海外の医学講座を自宅で受講できる「e-Learning」

 ブロードバンドとは、高速インターネットのことである。このブロードバンド時代が到来することによって、インターネットの利用法は、大きく変革するに違いない。たとえば、Medical Channelのような医療専門向けWeb Broadcastとよばれるインターネット放送局が注目されていくことになるだろう(図4:Medical Channelのホームページ。http://www.medch.tv)。ここでは、講演者とPowerPointが同期して放映されている。受信側である医師は、ここから必要な講演内容を、いつでも取り出すことが可能になる。高血圧の管理にとって必要な知識を、このホームページから、いつでも受講することが可能になる。

 従来のインターネットは、ホームページである内容を読み、内容を掘り下げていくには、クリックするという行為をくり返す必要があったが、Medical Channelのようなホームページができるとそうした行為は不要となる。単に流れてくる情報を受講するという受身の形の勉強でよい。さらに、何度も受講できるので、とくにメモをとる必要もない。習得できるまで、何度でも反復学習をすればよい。

 このシステムは、Medical Channelのように、医療関係者向けからスタートするだろうが、実際には、同じシステムを、患者教育に利用できるはずである。将来は、医療施設が、みずから同じようなシステムを構築し、医師が患者に対して講義をおこなったり、健診についてのシステムをおこなったり、インフォームド・コンセントを得るための道具としてITの利用も可能になるだろう。

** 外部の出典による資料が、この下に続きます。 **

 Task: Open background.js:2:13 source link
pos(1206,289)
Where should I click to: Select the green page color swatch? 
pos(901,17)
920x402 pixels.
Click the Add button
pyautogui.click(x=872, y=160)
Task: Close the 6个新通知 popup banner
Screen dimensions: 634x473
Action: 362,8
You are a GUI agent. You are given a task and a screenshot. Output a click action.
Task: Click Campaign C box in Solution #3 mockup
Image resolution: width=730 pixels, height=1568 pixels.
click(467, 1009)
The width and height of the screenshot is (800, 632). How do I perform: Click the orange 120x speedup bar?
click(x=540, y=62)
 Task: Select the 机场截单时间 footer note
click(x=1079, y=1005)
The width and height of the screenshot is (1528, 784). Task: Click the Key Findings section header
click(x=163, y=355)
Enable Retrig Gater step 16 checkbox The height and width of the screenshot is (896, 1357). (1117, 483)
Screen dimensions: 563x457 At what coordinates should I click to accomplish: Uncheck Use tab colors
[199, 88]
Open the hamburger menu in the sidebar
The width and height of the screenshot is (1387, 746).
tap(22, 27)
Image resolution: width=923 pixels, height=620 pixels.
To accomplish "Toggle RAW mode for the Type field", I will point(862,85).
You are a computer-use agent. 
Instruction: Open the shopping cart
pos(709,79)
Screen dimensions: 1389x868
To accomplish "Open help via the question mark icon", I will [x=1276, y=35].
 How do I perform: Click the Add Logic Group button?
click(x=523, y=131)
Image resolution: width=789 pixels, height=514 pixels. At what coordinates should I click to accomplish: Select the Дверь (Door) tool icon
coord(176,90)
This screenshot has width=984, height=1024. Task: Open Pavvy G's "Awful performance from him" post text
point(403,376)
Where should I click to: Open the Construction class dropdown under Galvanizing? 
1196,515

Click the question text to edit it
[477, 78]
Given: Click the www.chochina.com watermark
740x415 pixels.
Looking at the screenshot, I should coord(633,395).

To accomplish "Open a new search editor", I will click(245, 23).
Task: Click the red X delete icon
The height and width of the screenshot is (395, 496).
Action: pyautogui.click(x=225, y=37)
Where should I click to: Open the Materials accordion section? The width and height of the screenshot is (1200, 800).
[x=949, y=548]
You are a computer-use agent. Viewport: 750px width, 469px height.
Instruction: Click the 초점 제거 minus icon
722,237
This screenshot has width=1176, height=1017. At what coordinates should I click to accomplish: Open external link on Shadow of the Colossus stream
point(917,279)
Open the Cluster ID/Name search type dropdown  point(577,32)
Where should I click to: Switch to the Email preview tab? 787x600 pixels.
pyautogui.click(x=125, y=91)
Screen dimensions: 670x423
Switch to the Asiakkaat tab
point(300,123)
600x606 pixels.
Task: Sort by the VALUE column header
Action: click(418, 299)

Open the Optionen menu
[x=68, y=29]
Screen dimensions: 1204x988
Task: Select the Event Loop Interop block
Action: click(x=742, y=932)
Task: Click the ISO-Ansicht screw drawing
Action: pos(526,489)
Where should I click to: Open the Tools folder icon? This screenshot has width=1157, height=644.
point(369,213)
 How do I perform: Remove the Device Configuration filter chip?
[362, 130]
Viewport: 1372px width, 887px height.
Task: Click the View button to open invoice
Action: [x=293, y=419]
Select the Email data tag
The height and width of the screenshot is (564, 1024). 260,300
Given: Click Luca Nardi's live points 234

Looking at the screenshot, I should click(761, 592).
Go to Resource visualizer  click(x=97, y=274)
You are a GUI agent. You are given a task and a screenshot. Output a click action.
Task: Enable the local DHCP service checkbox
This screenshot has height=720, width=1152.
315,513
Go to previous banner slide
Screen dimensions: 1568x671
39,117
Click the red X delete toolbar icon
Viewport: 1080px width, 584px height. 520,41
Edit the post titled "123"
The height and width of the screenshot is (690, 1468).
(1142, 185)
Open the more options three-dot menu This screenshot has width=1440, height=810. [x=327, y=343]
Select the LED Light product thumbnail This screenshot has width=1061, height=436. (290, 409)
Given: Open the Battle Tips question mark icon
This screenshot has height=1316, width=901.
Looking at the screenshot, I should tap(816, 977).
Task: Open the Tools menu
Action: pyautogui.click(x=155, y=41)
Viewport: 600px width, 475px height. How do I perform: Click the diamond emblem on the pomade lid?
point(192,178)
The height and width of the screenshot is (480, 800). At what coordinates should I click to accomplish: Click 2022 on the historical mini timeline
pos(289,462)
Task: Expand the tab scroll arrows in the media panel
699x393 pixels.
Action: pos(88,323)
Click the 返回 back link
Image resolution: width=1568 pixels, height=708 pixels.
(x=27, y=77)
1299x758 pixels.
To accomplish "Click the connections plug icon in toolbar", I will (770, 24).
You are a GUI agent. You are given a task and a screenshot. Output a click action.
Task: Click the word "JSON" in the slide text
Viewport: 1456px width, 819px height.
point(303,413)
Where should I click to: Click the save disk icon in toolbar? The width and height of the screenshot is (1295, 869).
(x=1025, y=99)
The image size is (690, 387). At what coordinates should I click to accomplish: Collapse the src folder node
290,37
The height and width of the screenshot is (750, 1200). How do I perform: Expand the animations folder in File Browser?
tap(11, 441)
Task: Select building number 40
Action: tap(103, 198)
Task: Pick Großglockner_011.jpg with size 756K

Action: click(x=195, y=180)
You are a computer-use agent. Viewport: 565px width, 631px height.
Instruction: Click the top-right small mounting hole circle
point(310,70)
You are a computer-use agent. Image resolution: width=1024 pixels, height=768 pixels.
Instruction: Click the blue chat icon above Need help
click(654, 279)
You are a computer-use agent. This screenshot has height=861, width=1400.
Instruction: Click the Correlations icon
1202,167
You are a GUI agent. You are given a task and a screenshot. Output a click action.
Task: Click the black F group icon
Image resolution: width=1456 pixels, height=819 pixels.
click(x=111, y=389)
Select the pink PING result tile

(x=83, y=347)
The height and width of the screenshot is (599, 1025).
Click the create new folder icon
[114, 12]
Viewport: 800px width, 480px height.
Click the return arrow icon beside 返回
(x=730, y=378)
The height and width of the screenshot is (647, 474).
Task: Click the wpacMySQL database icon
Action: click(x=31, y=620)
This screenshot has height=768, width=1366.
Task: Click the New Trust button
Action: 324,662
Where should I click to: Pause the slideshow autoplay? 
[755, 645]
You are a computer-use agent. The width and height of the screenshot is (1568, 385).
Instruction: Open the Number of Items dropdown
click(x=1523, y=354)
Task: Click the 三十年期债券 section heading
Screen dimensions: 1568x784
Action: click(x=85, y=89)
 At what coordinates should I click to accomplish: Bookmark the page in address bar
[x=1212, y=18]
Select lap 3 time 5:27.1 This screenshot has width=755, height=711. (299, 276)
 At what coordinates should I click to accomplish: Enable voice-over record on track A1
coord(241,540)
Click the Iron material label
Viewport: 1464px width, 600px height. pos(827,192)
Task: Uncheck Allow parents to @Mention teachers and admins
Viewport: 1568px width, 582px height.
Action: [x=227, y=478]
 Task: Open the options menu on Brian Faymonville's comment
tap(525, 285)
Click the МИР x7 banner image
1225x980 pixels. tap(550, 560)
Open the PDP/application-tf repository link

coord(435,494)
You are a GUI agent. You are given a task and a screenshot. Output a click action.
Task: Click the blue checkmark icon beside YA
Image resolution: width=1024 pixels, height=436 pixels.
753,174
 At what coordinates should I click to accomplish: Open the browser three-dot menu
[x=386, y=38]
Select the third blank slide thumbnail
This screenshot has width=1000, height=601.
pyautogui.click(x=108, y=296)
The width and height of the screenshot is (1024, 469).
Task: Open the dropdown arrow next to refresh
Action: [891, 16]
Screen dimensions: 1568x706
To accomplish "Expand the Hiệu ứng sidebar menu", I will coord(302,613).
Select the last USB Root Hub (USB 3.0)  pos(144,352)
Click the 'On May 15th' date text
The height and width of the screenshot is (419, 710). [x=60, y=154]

 なお、Medical Channelでは、2001年8月からハーバード大学医学部の講座が受講できるシステムが開始されている。海外の有名医学大学の講座を、オンデマンドで自宅で受講できるというのは、これまで誰も考えなかったシステムである。このようなシステムが、発展することによって、診療支援のみならず、医療業界全体の診療レベルの向上につながれば、ITの本当の真価が認められるようになるのではないか、と期待している。